***** ОТРЫВОК *****
Николай Сличенко.

Сличенко

Николай Сличенко!
Несколько раз в последнее время показывали на телевиденье музыкальную комедию «Свадьба в Малиновке». Он играет в нем одну из главных ролей. А я помню его из детства больше не по этому фильму. Помню его голос по огромной пластинке, на которую были записаны только его песни. Как цыганские, так и русские.
Николай Сличенко талантливый человек, талантливый певец, мне нравятся его песни, но не более того. Я не его поклонник сейчас, а тем более тогда, в детстве. Дело в другом.
Лето. Я перехожу во второй класс. Каникулы. Как обычно их я провожу в деревне, у бабушки. Бабушкин дом. Через небольшую лужайку дом ее сестры. Бабушкина сестра живет с младшим сыном. Семейная жизнь, у дяди Шуры, все его называли именно так, не задалась. Жена прожила с ним три года, затем развелась, забрала сына двух лет и уехала. Годы идут, дядя Шура, вроде, как и не собирается заводить другую семью. Работает в совхозе сварщиком, профессия для деревни калымная, частенько с работы он приходит под градусами, на этом не успокаивается, продолжает дома, начатое на работе. Его мать, старушка шустрая, в этой деревне живут еще ее три женатых сына, и две родные сестры. После разборок со скотиной и птицей домашней, она любит побегать по деревни, почаевничать с ровесницами, поговорить с сыновьями и снохами, попроведывать внуков, да и просто перекинуться словами с односельчанами, поделиться слухами.
***** ИСХОДНЫЕ ДАННЫЕ *****
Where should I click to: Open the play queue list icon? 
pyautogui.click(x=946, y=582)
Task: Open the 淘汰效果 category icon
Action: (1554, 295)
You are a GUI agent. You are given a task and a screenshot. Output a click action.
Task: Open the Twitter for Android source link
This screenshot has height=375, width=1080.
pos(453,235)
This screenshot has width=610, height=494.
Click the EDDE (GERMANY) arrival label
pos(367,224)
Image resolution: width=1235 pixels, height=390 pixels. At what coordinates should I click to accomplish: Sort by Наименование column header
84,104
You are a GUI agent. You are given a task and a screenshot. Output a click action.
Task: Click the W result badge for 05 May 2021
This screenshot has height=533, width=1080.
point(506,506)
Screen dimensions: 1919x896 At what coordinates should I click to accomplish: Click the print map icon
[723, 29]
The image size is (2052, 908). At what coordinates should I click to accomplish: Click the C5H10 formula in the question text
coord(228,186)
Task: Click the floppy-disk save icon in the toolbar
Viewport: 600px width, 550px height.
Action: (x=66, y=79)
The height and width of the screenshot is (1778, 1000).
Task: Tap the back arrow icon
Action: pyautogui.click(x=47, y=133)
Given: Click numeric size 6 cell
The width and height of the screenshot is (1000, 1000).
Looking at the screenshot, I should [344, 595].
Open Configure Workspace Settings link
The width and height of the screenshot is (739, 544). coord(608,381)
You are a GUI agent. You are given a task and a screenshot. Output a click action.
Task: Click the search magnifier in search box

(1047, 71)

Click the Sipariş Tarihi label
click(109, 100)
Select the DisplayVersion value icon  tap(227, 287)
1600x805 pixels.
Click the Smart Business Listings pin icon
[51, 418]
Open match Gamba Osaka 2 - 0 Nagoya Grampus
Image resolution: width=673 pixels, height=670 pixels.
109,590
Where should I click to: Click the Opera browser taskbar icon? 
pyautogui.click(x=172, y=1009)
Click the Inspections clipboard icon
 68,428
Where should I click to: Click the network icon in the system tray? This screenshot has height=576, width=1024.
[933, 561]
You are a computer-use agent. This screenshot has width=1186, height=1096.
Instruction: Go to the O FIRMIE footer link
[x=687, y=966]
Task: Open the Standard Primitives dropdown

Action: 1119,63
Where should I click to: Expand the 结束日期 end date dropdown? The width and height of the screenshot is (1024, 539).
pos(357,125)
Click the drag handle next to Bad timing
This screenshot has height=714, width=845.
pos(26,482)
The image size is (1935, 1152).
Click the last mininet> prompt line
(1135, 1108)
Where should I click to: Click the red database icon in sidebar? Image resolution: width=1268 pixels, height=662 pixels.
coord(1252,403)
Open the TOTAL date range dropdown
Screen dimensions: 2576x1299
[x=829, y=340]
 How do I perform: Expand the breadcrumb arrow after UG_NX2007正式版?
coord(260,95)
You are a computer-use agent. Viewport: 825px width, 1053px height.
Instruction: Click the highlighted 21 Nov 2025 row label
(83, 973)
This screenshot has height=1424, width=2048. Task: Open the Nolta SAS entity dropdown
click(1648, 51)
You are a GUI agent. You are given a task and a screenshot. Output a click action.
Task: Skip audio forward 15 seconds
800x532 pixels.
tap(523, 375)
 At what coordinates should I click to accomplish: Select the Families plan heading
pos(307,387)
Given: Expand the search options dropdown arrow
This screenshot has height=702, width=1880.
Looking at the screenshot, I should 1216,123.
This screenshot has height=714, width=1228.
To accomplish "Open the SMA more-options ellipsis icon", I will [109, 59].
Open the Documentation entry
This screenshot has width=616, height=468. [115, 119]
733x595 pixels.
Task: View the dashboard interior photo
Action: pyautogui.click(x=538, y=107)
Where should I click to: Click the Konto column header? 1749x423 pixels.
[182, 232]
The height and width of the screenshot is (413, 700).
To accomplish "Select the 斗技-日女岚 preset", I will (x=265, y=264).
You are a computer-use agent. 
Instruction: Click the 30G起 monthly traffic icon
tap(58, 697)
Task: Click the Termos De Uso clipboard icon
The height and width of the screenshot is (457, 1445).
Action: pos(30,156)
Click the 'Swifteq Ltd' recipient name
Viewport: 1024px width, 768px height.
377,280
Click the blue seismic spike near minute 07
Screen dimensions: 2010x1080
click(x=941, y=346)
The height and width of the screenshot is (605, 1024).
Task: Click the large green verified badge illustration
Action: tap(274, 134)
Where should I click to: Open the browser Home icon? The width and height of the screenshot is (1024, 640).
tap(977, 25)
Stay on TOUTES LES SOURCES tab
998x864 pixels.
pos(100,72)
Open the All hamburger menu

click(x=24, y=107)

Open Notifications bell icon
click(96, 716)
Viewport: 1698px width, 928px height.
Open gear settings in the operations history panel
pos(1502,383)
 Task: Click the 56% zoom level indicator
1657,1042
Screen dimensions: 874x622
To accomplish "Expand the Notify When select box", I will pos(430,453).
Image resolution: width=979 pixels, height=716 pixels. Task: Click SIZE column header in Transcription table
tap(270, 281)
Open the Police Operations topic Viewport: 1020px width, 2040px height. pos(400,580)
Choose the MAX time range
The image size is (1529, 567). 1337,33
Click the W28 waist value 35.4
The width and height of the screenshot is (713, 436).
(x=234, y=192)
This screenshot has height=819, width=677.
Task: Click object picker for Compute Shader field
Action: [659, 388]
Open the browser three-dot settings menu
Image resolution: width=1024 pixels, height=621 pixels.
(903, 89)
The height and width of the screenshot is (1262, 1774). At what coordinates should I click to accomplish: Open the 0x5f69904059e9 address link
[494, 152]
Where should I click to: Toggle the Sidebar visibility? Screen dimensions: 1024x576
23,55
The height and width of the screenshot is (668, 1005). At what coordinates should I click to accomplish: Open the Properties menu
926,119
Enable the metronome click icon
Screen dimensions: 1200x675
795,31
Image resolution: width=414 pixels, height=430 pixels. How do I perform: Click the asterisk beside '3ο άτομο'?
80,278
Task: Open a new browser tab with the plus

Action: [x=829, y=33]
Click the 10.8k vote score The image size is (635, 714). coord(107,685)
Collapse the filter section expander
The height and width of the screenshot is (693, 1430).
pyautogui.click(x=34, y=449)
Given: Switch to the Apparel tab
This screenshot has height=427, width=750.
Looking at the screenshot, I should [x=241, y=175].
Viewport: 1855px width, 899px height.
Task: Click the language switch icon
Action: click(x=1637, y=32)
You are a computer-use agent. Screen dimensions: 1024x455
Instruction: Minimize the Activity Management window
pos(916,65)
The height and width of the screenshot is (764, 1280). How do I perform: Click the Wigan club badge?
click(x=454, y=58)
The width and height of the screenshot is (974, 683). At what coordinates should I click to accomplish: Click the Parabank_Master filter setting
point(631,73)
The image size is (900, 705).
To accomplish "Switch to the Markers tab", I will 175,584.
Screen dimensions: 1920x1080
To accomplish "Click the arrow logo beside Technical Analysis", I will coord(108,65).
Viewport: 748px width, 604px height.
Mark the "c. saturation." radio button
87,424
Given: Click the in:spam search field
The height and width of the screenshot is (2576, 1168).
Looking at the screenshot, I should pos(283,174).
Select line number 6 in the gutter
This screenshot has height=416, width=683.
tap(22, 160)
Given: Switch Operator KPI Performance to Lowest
*****
ЧТО СДЕЛАТЬ:
1. Кем работает дядя Шура в совхозе, если верить отрывку?
2. Проверьте по отрывку, верны ли утверждения, и к каждому ответу «да» или «нет» приведите точную цитату, которая это решает:
(a) Жена дяди Шуры прожила с ним пять лет.
(b) Летние каникулы проходят в деревне у бабушки.
(c) На пластинке были записаны песни разных исполнителей.

ОТВЕТЫ:
1. Дядя Шура работает в совхозе сварщиком.

2.
(a) Нет: «Жена прожила с ним три года».
(b) Да: «Как обычно их я провожу в деревне, у бабушки».
(c) Нет: «на которую были записаны только его песни».